Newspaper crews came to us, took photos. They’d have these invented scenes: they’d want to photograph the window of an abandoned house, and they’d put a violin in front of it; then they’d call the photo, “Chernobyl Symphony.” But you didn’t have to make anything up there. You wanted to just remember it: the globe in the schoolyard crushed by a tractor; laundry that’s been hanging out on the balcony for a year and has turned black; abandoned military graves, the grass as tall as the soldier statue on it, and on the automatic weapon of the statue, a bird’s nest. The door of a house has been broken down, it’s all been robbed, but the curtains are still pulled back. People have left, but their photographs are still in the houses, like their souls.

There was nothing unimportant, nothing too small. I wanted to remember everything exactly and in detail: the time of day when I saw this, the color of the sky, my own feelings. Does that make sense? Mankind had abandoned these places forever. And we were the first to experience this “forever.” You can’t let go of a single tiny thing. The faces of the old farmers—they looked like icons. They were the ones who understood it least of all. They’d never left their yard, their land. They appeared on this earth, fell in love, raised bread with the sweat of their brow, continued their line. Waited for their grandchildren. And then, having lived this life, they left the land by going into the land, becoming the land. A Belarussian peasant hut! For us, city dwellers, the home is a machine for living in. For them it’s an entire world, the cosmos. So you’d drive through these empty villages, and you so want to meet a human being. The churches have been robbed—you walk in and it smells of wax. You feel like praying.

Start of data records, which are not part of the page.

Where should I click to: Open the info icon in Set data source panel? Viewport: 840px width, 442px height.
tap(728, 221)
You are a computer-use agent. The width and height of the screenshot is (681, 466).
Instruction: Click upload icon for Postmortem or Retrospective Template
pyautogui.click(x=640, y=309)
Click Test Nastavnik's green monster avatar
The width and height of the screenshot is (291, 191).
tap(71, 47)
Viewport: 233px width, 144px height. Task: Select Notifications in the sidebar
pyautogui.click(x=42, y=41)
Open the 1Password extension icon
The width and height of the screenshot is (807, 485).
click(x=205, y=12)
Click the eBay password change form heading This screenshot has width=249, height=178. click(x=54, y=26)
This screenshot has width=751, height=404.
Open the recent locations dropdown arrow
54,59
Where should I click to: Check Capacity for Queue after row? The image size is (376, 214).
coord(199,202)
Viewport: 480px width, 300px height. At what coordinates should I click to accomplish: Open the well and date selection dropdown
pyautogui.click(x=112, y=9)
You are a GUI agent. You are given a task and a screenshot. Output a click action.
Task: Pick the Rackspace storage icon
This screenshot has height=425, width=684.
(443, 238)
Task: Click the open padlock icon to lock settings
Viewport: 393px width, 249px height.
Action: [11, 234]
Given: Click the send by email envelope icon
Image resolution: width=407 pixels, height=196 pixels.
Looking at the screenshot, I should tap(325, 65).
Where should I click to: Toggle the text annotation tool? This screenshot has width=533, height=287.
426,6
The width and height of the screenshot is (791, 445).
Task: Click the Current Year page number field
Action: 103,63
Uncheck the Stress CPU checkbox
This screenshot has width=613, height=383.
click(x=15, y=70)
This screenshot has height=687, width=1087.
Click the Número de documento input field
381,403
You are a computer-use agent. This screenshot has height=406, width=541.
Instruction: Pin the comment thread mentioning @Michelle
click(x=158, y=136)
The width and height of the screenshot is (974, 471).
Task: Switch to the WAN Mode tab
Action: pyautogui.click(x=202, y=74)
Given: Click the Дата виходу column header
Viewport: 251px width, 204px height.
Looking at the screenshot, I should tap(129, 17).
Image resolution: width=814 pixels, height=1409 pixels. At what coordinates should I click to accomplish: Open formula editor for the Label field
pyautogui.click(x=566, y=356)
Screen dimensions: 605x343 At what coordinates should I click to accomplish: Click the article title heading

I wanted to remember everything, so I started photographing it. That’s my story. Not long ago we buried a friend of mine who’d been there. He died from cancer of the blood. We had a wake, and in the Slavic tradition we drank. And then the conversations began, until midnight. First about him, the deceased. But after that? Once more about the fate of the country and the design of the universe. Will Russian troops leave Chechnya or not? Will there be a second Caucasian war, or has it already started? Could Zhirinovsky become president? Will Yeltsin be re-elected? About the English royal family and Princess Diana. About the Russian monarchy. About Chernobyl, the different theories. Some say that aliens knew about the catastrophe and helped us out; others that it was an experiment, and soon kids with incredible talents will start to be born. Or maybe the Belarussians will disappear, like the Schythians. We’re metaphysicians. We don’t live on this earth, but in our dreams, in our conversations. Because you need to add something to this ordinary life, in order to understand it. Even when you’re near death.